Reproduce, exactly as they appear, the line containing "Viewport: 1918px width, 1031px height." and every line after it, ending with the last line of the records.

BEGIN INPUT RECORDS

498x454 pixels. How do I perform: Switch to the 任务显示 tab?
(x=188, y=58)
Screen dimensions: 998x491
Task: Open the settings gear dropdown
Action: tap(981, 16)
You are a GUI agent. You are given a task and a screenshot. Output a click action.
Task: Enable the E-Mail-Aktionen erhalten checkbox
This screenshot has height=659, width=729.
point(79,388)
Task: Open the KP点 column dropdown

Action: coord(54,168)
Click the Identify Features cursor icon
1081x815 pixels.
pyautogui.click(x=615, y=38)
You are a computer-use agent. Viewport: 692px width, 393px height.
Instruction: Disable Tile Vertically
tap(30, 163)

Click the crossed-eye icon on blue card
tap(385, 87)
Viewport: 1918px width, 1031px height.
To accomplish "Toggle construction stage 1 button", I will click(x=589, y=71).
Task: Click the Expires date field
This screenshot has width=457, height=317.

END INPUT RECORDS

_RESULT OF THE EXERCISE:_
Viewport: 1918px width, 1031px height.
To accomplish "Toggle construction stage 1 button", I will click(x=589, y=71).
Task: Click the Expires date field
This screenshot has width=457, height=317.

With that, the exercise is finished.